◆ Aim of the task ◆
Restate the entries below without a single change.

◆ Stored data ◆
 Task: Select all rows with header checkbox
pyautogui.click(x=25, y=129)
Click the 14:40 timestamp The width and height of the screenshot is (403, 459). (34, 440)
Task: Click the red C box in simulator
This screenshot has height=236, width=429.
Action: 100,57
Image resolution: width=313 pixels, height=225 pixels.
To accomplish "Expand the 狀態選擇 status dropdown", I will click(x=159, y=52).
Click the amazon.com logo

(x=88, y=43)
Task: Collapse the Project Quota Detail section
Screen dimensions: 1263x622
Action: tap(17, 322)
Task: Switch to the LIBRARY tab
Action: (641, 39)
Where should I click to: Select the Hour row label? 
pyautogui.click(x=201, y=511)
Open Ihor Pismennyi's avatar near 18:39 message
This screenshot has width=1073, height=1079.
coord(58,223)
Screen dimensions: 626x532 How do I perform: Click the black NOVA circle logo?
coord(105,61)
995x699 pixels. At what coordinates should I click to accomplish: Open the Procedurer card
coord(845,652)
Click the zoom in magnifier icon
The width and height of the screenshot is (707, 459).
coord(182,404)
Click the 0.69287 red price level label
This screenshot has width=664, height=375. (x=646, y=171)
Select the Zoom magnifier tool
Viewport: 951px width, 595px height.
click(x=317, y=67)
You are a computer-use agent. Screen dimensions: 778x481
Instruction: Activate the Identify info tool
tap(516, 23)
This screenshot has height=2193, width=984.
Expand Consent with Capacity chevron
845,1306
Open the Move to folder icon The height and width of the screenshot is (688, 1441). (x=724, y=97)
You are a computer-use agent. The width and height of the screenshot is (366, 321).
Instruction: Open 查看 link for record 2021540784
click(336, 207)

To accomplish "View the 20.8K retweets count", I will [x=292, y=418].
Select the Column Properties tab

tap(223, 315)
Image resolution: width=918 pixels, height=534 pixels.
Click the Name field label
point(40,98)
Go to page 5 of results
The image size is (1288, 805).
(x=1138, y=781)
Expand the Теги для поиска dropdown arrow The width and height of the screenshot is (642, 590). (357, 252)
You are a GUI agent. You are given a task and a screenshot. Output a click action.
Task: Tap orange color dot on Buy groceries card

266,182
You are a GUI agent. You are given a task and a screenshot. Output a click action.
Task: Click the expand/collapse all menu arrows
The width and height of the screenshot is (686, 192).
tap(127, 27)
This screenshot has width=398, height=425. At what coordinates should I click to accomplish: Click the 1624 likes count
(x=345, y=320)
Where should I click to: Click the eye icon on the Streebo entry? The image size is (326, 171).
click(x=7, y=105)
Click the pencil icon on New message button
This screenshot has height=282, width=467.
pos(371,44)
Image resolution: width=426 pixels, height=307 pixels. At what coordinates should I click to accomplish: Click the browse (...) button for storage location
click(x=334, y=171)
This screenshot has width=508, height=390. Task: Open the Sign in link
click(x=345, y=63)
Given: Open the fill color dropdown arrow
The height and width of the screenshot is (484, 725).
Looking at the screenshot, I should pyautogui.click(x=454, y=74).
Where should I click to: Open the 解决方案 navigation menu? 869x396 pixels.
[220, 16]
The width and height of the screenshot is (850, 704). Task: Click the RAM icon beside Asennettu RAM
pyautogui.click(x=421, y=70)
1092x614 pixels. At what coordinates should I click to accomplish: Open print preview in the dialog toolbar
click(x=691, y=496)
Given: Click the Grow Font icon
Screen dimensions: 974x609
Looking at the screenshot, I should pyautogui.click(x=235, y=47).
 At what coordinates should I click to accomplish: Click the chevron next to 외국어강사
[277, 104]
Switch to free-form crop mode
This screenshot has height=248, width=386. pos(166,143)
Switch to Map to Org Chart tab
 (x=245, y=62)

◆ Exercise response ◆
 Task: Select all rows with header checkbox
pyautogui.click(x=25, y=129)
Click the 14:40 timestamp The width and height of the screenshot is (403, 459). (34, 440)
Task: Click the red C box in simulator
This screenshot has height=236, width=429.
Action: 100,57
Image resolution: width=313 pixels, height=225 pixels.
To accomplish "Expand the 狀態選擇 status dropdown", I will click(x=159, y=52).
Click the amazon.com logo

(x=88, y=43)
Task: Collapse the Project Quota Detail section
Screen dimensions: 1263x622
Action: tap(17, 322)
Task: Switch to the LIBRARY tab
Action: (641, 39)
Where should I click to: Select the Hour row label? 
pyautogui.click(x=201, y=511)
Open Ihor Pismennyi's avatar near 18:39 message
This screenshot has width=1073, height=1079.
coord(58,223)
Screen dimensions: 626x532 How do I perform: Click the black NOVA circle logo?
coord(105,61)
995x699 pixels. At what coordinates should I click to accomplish: Open the Procedurer card
coord(845,652)
Click the zoom in magnifier icon
The width and height of the screenshot is (707, 459).
coord(182,404)
Click the 0.69287 red price level label
This screenshot has width=664, height=375. (x=646, y=171)
Select the Zoom magnifier tool
Viewport: 951px width, 595px height.
click(x=317, y=67)
You are a computer-use agent. Screen dimensions: 778x481
Instruction: Activate the Identify info tool
tap(516, 23)
This screenshot has height=2193, width=984.
Expand Consent with Capacity chevron
845,1306
Open the Move to folder icon The height and width of the screenshot is (688, 1441). (x=724, y=97)
You are a computer-use agent. The width and height of the screenshot is (366, 321).
Instruction: Open 查看 link for record 2021540784
click(336, 207)

To accomplish "View the 20.8K retweets count", I will [x=292, y=418].
Select the Column Properties tab

tap(223, 315)
Image resolution: width=918 pixels, height=534 pixels.
Click the Name field label
point(40,98)
Go to page 5 of results
The image size is (1288, 805).
(x=1138, y=781)
Expand the Теги для поиска dropdown arrow The width and height of the screenshot is (642, 590). (357, 252)
You are a GUI agent. You are given a task and a screenshot. Output a click action.
Task: Tap orange color dot on Buy groceries card

266,182
You are a GUI agent. You are given a task and a screenshot. Output a click action.
Task: Click the expand/collapse all menu arrows
The width and height of the screenshot is (686, 192).
tap(127, 27)
This screenshot has width=398, height=425. At what coordinates should I click to accomplish: Click the 1624 likes count
(x=345, y=320)
Where should I click to: Click the eye icon on the Streebo entry? The image size is (326, 171).
click(x=7, y=105)
Click the pencil icon on New message button
This screenshot has height=282, width=467.
pos(371,44)
Image resolution: width=426 pixels, height=307 pixels. At what coordinates should I click to accomplish: Click the browse (...) button for storage location
click(x=334, y=171)
This screenshot has width=508, height=390. Task: Open the Sign in link
click(x=345, y=63)
Given: Open the fill color dropdown arrow
The height and width of the screenshot is (484, 725).
Looking at the screenshot, I should pyautogui.click(x=454, y=74).
Where should I click to: Open the 解决方案 navigation menu? 869x396 pixels.
[220, 16]
The width and height of the screenshot is (850, 704). Task: Click the RAM icon beside Asennettu RAM
pyautogui.click(x=421, y=70)
1092x614 pixels. At what coordinates should I click to accomplish: Open print preview in the dialog toolbar
click(x=691, y=496)
Given: Click the Grow Font icon
Screen dimensions: 974x609
Looking at the screenshot, I should pyautogui.click(x=235, y=47).
 At what coordinates should I click to accomplish: Click the chevron next to 외국어강사
[277, 104]
Switch to free-form crop mode
This screenshot has height=248, width=386. pos(166,143)
Switch to Map to Org Chart tab
 (x=245, y=62)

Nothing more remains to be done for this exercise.